The trends are clear. The last couple of years have seen an unprecedented interest in big data analysis.
The reasons for this are simple. With ever expanding capacities and (Thai floods not withstanding) plummeting costs for hard drives, the amount of data that can be cheaply stored has exploded. Combined with cheap automated collection methods, many fields have seen orders of magnitude increases in data volume that make a mockery of any hyperbole you can throw at them.
This increase in data volumes can improve the power of your statistical tests, and even allow new types of analyses that weren’t previously possible. It’s a wonderful thing for statisticians and data scientists.
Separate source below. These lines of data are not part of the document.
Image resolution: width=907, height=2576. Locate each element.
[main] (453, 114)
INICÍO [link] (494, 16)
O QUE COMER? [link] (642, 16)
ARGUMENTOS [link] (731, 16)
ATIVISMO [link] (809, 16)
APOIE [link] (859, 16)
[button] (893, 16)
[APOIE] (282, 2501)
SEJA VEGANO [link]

The downside is that to deal with big datasets you often need to learn a whole new set of skills. That time spent worrying about hardware, or trying to be a network administrator is time you could have spent analysing data. At Live Analytics we believe that you should be allowed to get on with data analysis, without worrying about these other distractions. As well as avoiding the hassle of software and package installation, Live-R has a few tricks up its sleeves to help you with big analyses.
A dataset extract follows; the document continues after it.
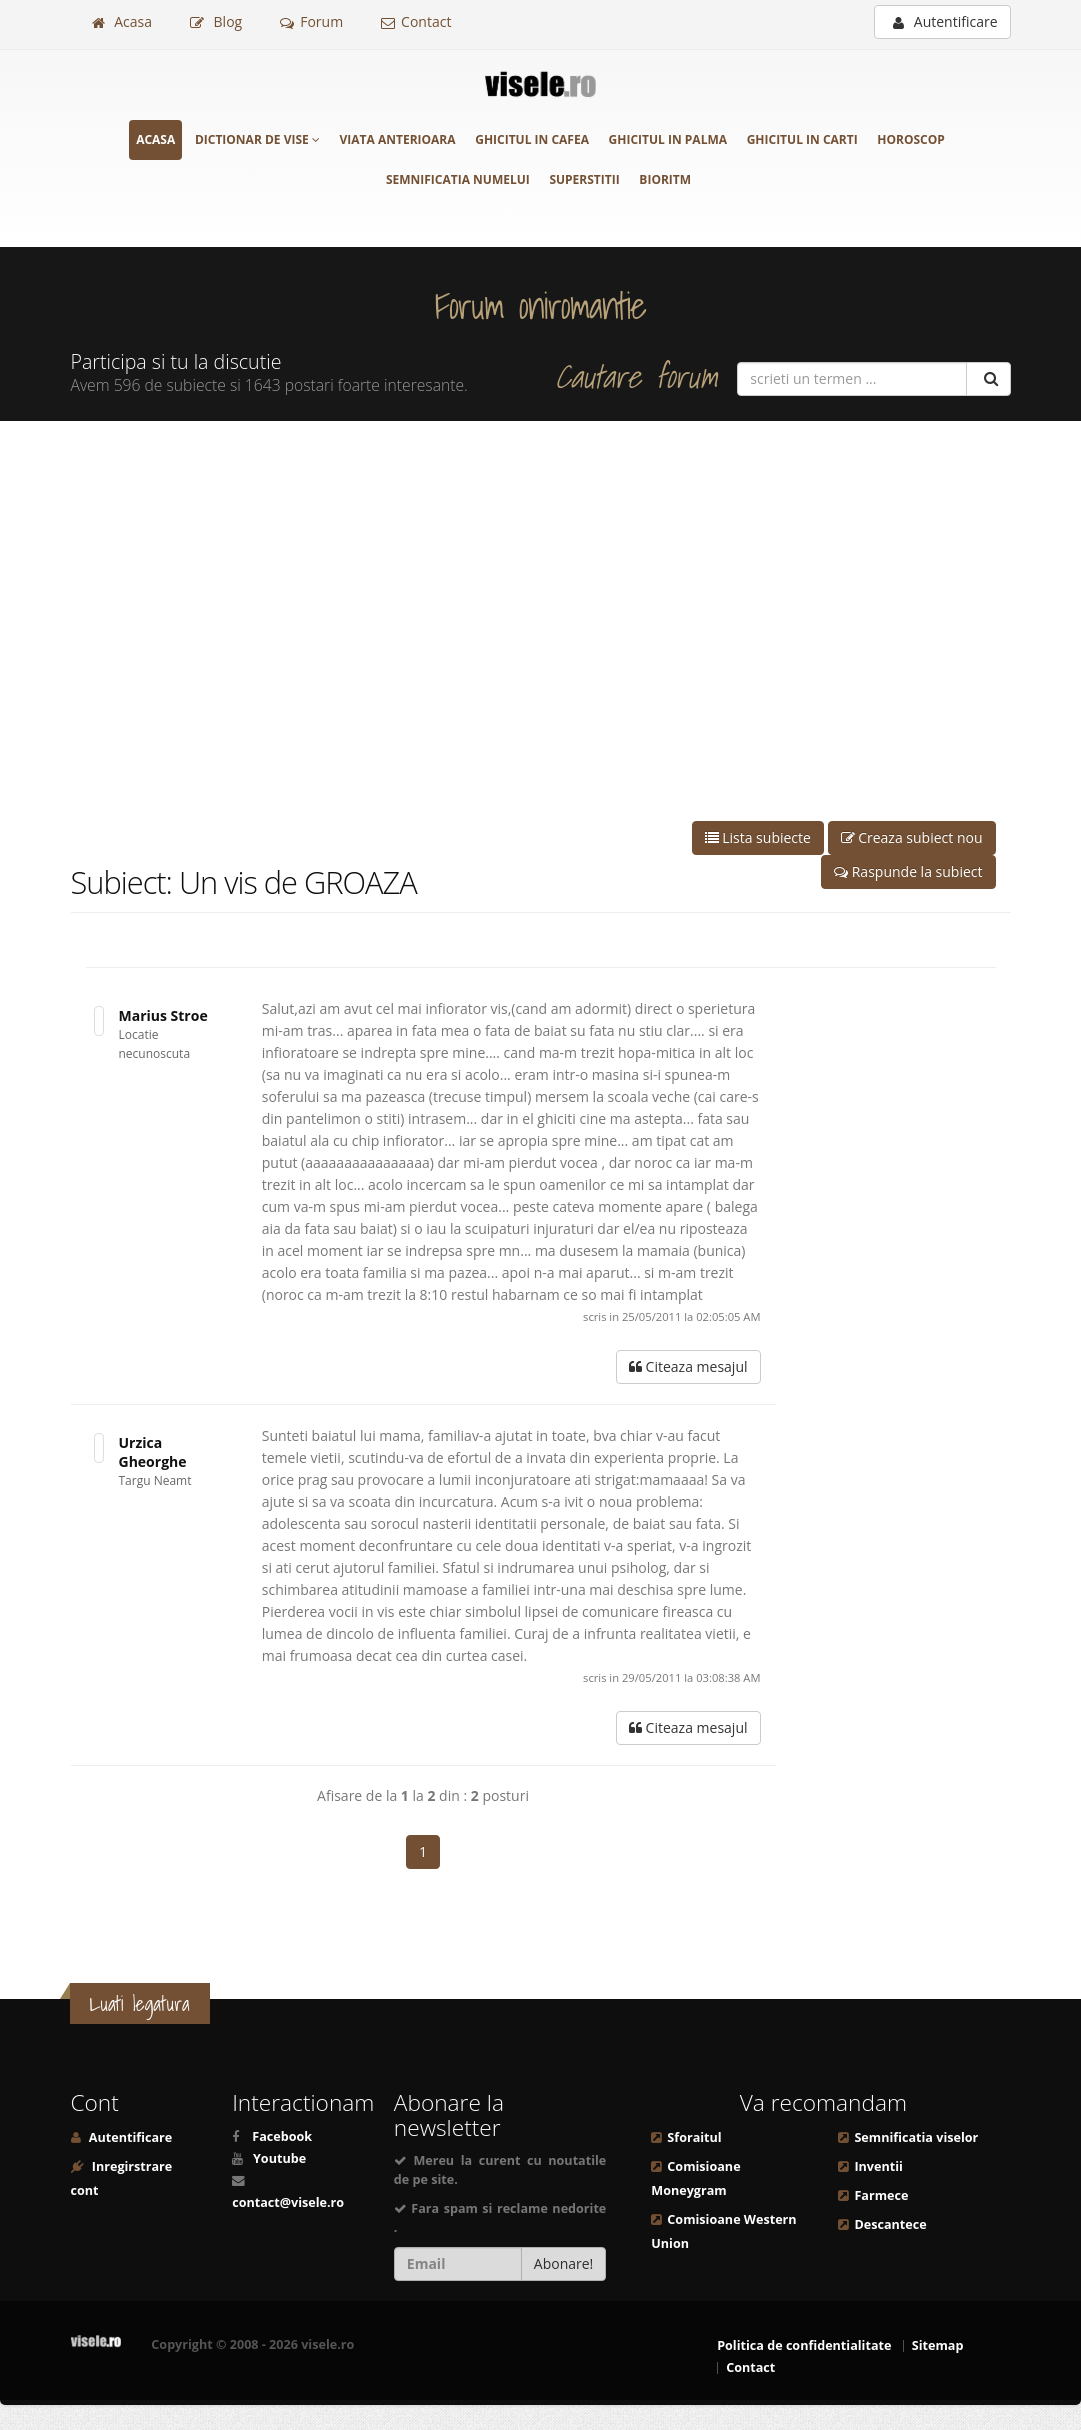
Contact (416, 21)
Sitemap (938, 2345)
Firstly, the architecture that Live-R is built upon is highly scalable. If you need more memory, Live-R will allocate more memory to you. You no longer need to go to the shops and buy another stick of RAM.
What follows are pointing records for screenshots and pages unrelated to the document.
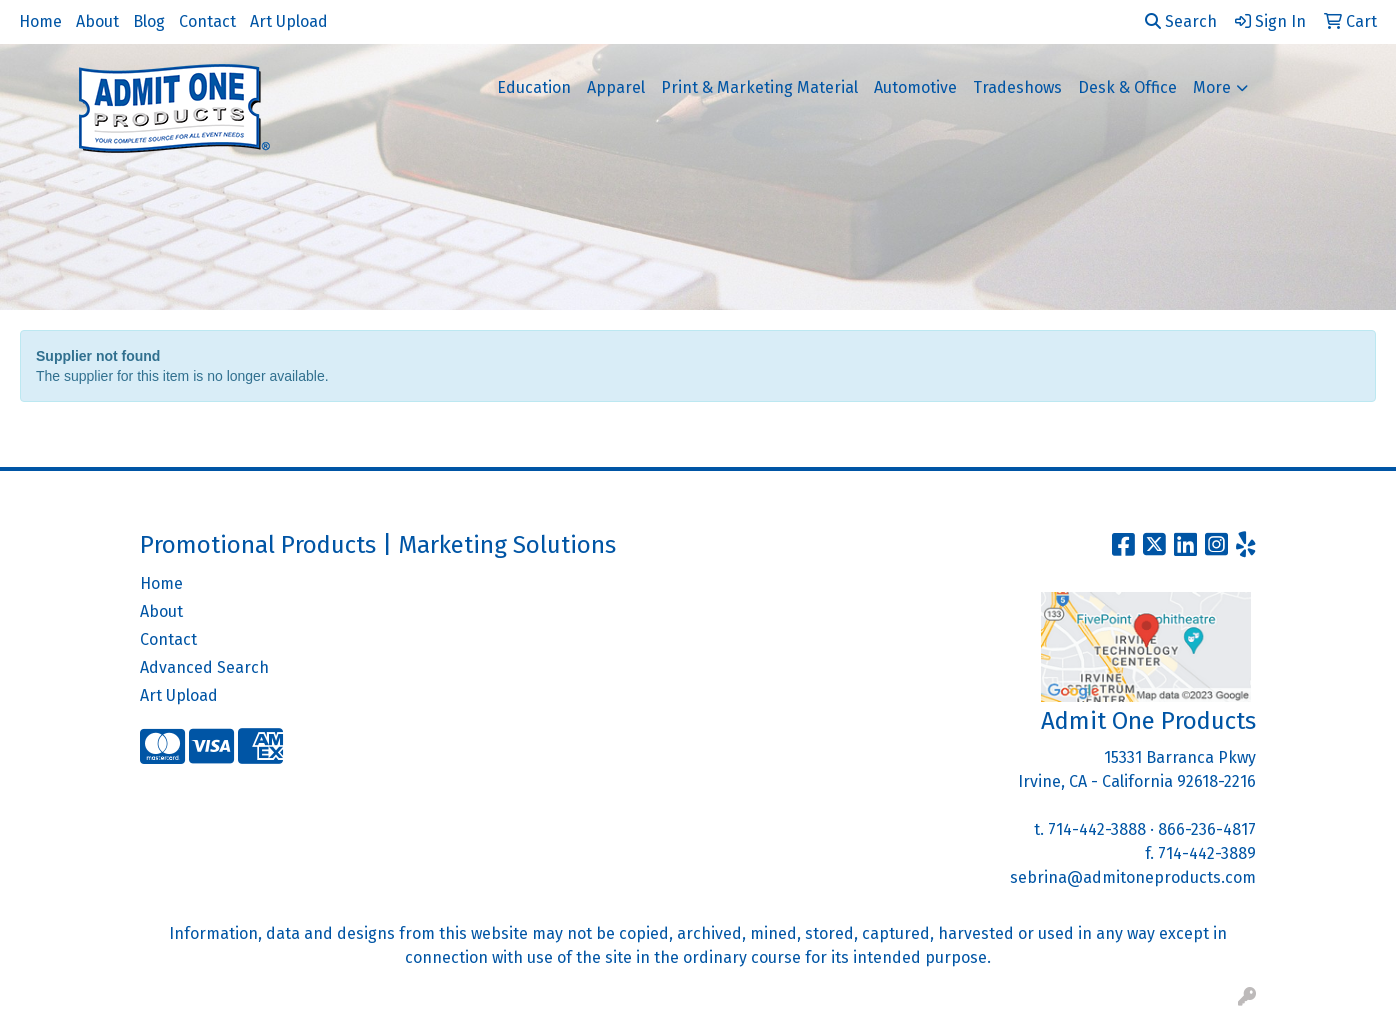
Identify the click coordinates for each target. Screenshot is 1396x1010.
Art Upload (289, 21)
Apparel (616, 87)
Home (40, 21)
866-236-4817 (1207, 829)
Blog (149, 21)
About (97, 21)
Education (534, 87)
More (1212, 87)
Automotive (915, 87)
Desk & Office (1127, 87)
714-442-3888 (1097, 829)
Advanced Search (204, 667)
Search (1181, 21)
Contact (207, 21)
However, by far the most useful feature of Live-R to assist is big analyses is the ability to run tasks in the background, letting you get on with other work while your job executes, or even better, going to have a cup of tea. Here’s how it works.
First you write a script to implement your analysis. I suggest testing it on a small dataset to make sure it works correctly, before you run the full thing. In this case, we are just generating a large matrix and calculating the QR factorisation of it. Note that the script needs to include a way of saving the outputs: either printing to screen, or writing to file (in this case we call save to save the variable). Now click File -> “Execute script in background”.
Secondly, choose your script file, either from your cloud-hosted files within Live-R, or from your own machine.
Live-R gives you a message to say that it is running, and where to find the output. Click OK and have that cup of tea.
When it’s done, two files showing the console output and error output are created, along with the variables we saved. It’s as easy as that.